BEGIN Exercise data
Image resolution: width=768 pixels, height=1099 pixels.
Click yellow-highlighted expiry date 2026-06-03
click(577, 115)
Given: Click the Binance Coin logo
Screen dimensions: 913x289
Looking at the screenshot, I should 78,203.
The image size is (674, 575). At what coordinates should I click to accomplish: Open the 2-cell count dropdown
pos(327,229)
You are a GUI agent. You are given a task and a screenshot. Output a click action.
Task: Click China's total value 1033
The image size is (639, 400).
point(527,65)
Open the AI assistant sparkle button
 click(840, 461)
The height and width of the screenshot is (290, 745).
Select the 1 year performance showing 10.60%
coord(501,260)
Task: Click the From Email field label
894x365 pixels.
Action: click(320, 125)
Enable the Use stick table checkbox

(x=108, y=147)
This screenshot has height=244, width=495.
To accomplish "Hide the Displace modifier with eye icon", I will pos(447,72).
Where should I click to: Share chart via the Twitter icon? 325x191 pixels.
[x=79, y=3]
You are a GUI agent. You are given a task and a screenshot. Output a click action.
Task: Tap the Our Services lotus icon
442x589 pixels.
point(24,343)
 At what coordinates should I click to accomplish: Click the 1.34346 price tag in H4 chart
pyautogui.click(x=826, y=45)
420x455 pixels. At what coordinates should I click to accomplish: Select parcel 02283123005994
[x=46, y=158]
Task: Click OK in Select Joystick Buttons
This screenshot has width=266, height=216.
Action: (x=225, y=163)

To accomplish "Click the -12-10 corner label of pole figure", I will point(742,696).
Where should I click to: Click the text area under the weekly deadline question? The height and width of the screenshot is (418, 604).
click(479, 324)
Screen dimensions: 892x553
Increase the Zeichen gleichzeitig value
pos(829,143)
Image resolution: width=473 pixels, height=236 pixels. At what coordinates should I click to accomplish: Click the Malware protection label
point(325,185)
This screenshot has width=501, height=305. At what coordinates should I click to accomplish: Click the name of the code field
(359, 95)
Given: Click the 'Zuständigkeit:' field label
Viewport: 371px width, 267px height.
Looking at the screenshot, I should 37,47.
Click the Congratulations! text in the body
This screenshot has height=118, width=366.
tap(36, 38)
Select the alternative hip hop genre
END Exercise data
About this exercise => All lines above containing the string "will": copy each one.

Answer box =>
To accomplish "Hide the Displace modifier with eye icon", I will pos(447,72).
To accomplish "Click the -12-10 corner label of pole figure", I will point(742,696).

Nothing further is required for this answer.